6.1 The assessee has collected unit contributions from 656 contributors amounting to Rs. .40,35,34,375/- and they are classified as High Net Individuals by the assessee. This contribution has been called-up and received by the assessee on various dates during the course of the relevant previous year. Out of the amount collected above, an amount of Rs. .39,60,84,375/- (639 Contributors) was transferred by the assessee to TVS Shriram Growth Fund in 6 branches from 18.09.2008 to 31.03.2009 for the purpose of better synergy and higher returns. The assessee has retained an amount of Rs. .64,50,000/- (17 Contributors) for its operational activities as on 31.03.2009. In the first round of litigation, the assessee has contended before the Tribunal that whatever interest income received by the assessee has already been transferred to the beneficiaries and therefore, the entire interest income of the 639 beneficiaries should not be taxed in the hands of the assessee. Accordingly, the Tribunal remitted the matter to the file of the Assessing Officer for verification. Admittedly, the assessee has transferred 639 beneficiaries to TSGF from 18.09.2008 to 31.03.2009. Since the Assessing Officer has observed that the above beneficiaries have been transferred to TSGF subsequent to the interest earning period and therefore, the interest income cannot be the income of TSGF. The Assessing Officer has further observed that the interest was earned while the assessee held the entire funds as its own before transfer to TSGF. Hence, the income passed on to TSGF was only application of income earned by the assessee and therefore, the same cannot be allowed as expenditure.

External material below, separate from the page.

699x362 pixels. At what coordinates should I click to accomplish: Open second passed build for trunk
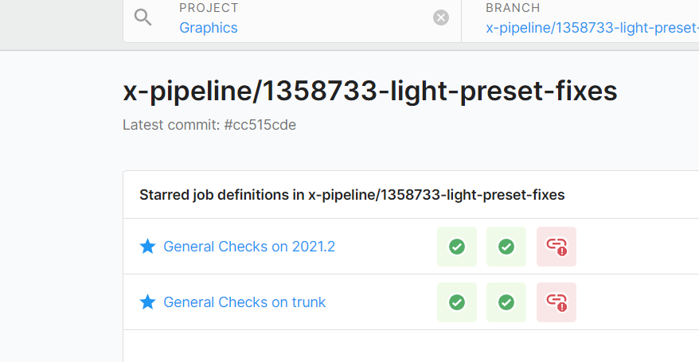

The assessee has not filed any details of having transferred the interest income to TSGF so that the assessee cannot be tax on the interest income, which were not retained by it. Under the above circumstances, we are of the opinion that the Assessing Officer has rightly brought to tax the interest income in the hands of the assessee since the transfer of 639 beneficiaries to TSGF was accomplished subsequent to the interest earning period and therefore, interest income cannot be taxed in the hands of TSGF.
7. With regard to next ground raised in the grounds of appeal in Ground No. 3, 4 & 5, the taxability of any income of any other assessee is not subject matter of present appeal preferred by the assessee. Thus, the grounds raised by the assessee are dismissed. 8. The last ground raised in the appeal of the assessee is that the ld. CIT(A) has erred in confirming the disallowance of 50% of the management expenses. The Investment Manager, M/s. TVS Capital Funds Limited had played the crucial role in obtaining Capital Commitments from HNls and it is because of this act, that the assessee could garner funds from the contributors. The funds deposited are out of these capital commitments and not on account any surplus. The investment manager is eligible for a Management fee of 2% on the quantum of such capital commitments of Rs. . 40,35,34,375/- and thus the corresponding expenditure is allowable. The value of Management fee that pertains to the capital commitment obtained by the Investment Manager computed @ 2% works out to Rs. .80,70,685/-.
8.1 However, by the shifting of substantial portion of the funds to TSGF, during the year, TSGF is also equally benefitted. Hence, in all fairness 50% of such expenses pertain to TSGF and hence the balance portion of 50% of the Management fee of Rs. . 40,35,344/- is allowed as expenditure in the hands of the assessee and the balance was brought to tax. Since the expenses required to be shared and therefore, the ld. CIT(A) has observed that the disallowance made by the Assessing Officer is quite reasonable. The Assessing Officer has given proper reason for making the disallowance, which was confirmed by the ld. CIT(A). Before us, the ld. Counsel for the assessee could not controvert the above findings of the Assessing Officer with valid reason to take different view. Thus, the ground raised by the assessee is dismissed.
9. In the result, the appeal filed by the assessee is dismissed.